1Plutôt que de considérer la famille de l’enfant en difficulté avec la justice comme un milieu pathogène « d’où vient le mal » ou comme une structure dont les carences supposées en matière éducative justifient qu’on la sanctionne, l’approche connue sous le nom de « thérapie familiale systémique » s’efforce de requalifier le groupe familial et de l’appréhender comme une ressource avec laquelle le thérapeute doit chercher à s’allier. Une telle démarche contraste évidemment avec les politiques dites de « responsabilisation des parents », qui proposent la mise en place d’un certain nombre de sanctions graduelles à l’encontre des familles, surtout si ces dernières bénéficient par ailleurs d’aides publiques. Elle s’est pourtant développée à partir de 1980, dans une grande discrétion il est vrai mais avec le soutien de la direction de la Protection judiciaire de la jeunesse (PJJ) du ministère de la Justice et la participation souvent enthousiaste de juges des enfants.

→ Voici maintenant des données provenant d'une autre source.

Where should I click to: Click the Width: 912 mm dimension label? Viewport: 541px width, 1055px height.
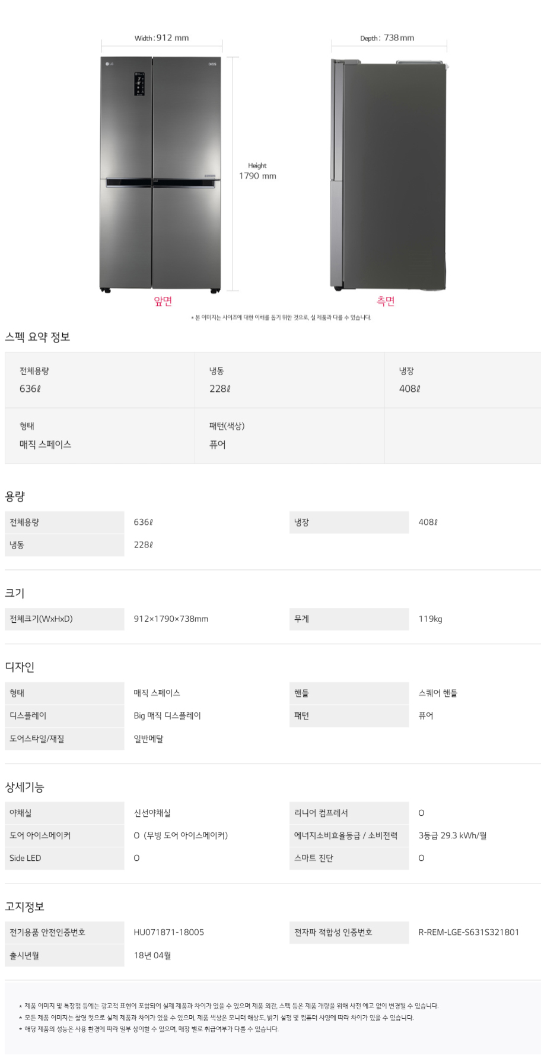coord(161,38)
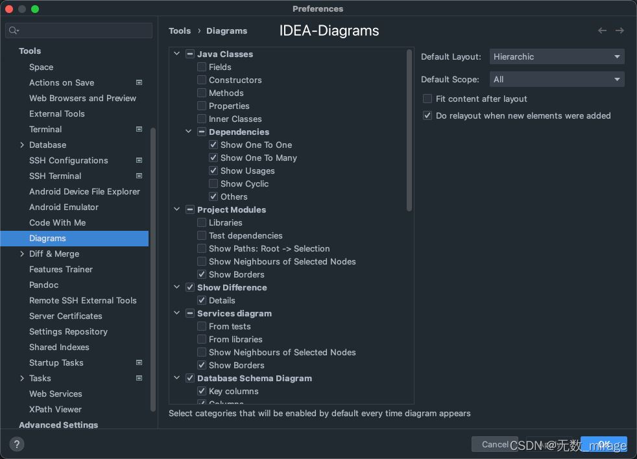The width and height of the screenshot is (637, 459).
Task: Click the Tools breadcrumb link
Action: 180,31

2Dans l’ouvrage qu’il vient de publier, Pierre Segond [*], psychologue clinicien, formateur et chercheur, retrace l’histoire d’une « consultation » – le terme désignant à la fois le lieu et les traitements qui y sont donnés – qui a été la matrice au sein de laquelle l’expérience a mûri. L’image de la PJJ, souvent assimilée aux seules « maisons de correction », apparaît ici singulièrement ouverte à des conceptions éducatives innovantes.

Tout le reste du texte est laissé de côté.